**Short task**. Revise the records from the line with "faith [faith (14 items)] (1058, 688)" to the line with "Established Church [Established" by replacing "hymns" with "carols", and return only those lines with nothing else altered.

**Dataset records**.
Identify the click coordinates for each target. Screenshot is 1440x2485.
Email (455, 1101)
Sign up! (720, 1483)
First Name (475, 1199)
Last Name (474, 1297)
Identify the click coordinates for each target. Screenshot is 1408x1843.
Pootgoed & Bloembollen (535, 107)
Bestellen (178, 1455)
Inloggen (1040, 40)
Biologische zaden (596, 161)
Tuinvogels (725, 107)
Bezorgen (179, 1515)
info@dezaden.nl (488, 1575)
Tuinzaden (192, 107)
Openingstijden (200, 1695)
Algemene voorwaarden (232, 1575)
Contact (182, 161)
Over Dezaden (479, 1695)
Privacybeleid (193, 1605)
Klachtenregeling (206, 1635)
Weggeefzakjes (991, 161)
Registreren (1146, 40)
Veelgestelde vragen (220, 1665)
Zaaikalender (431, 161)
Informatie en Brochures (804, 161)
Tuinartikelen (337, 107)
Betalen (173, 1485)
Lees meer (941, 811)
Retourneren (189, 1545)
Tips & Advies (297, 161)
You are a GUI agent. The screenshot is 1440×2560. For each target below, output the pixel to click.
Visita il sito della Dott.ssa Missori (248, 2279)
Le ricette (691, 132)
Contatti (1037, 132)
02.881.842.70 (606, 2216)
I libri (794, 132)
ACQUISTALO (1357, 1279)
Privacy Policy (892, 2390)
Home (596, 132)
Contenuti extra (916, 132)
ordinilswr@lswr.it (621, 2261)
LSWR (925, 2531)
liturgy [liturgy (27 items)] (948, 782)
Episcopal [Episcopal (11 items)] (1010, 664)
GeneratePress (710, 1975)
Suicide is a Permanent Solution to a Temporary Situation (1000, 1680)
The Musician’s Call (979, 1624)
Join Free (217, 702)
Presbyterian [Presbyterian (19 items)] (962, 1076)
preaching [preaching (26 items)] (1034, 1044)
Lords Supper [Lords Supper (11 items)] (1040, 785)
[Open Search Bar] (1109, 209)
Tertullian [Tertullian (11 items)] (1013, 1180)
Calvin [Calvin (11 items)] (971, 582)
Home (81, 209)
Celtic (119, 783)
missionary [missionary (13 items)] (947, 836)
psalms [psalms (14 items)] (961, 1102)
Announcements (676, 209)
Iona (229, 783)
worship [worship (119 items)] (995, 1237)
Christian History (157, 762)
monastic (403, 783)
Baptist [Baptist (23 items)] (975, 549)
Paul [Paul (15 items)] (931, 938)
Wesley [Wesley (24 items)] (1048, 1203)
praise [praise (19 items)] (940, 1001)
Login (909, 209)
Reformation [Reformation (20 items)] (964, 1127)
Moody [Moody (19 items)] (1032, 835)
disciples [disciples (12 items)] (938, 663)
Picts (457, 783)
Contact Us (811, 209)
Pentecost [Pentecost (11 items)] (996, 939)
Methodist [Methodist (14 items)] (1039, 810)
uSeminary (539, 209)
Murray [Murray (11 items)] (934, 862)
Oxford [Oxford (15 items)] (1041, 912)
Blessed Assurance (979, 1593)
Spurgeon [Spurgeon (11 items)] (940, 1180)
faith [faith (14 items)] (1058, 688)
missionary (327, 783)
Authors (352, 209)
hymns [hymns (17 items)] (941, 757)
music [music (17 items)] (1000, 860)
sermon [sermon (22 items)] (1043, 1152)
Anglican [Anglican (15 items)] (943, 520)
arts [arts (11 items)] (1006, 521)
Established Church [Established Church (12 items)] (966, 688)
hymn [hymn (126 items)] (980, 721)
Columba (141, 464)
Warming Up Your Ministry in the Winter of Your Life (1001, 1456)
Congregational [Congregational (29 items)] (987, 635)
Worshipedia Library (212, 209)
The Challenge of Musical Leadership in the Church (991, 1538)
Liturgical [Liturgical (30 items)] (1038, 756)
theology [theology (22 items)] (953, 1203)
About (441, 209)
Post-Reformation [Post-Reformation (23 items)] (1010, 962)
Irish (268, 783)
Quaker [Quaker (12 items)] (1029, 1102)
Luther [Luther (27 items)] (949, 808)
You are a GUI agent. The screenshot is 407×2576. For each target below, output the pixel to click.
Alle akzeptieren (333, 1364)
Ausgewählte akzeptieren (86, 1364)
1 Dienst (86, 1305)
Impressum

**Result**.
faith [faith (14 items)] (1058, 688)
missionary (327, 783)
Authors (352, 209)
carols [carols (17 items)] (941, 757)
music [music (17 items)] (1000, 860)
sermon [sermon (22 items)] (1043, 1152)
Anglican [Anglican (15 items)] (943, 520)
arts [arts (11 items)] (1006, 521)
Established Church [Established Church (12 items)] (966, 688)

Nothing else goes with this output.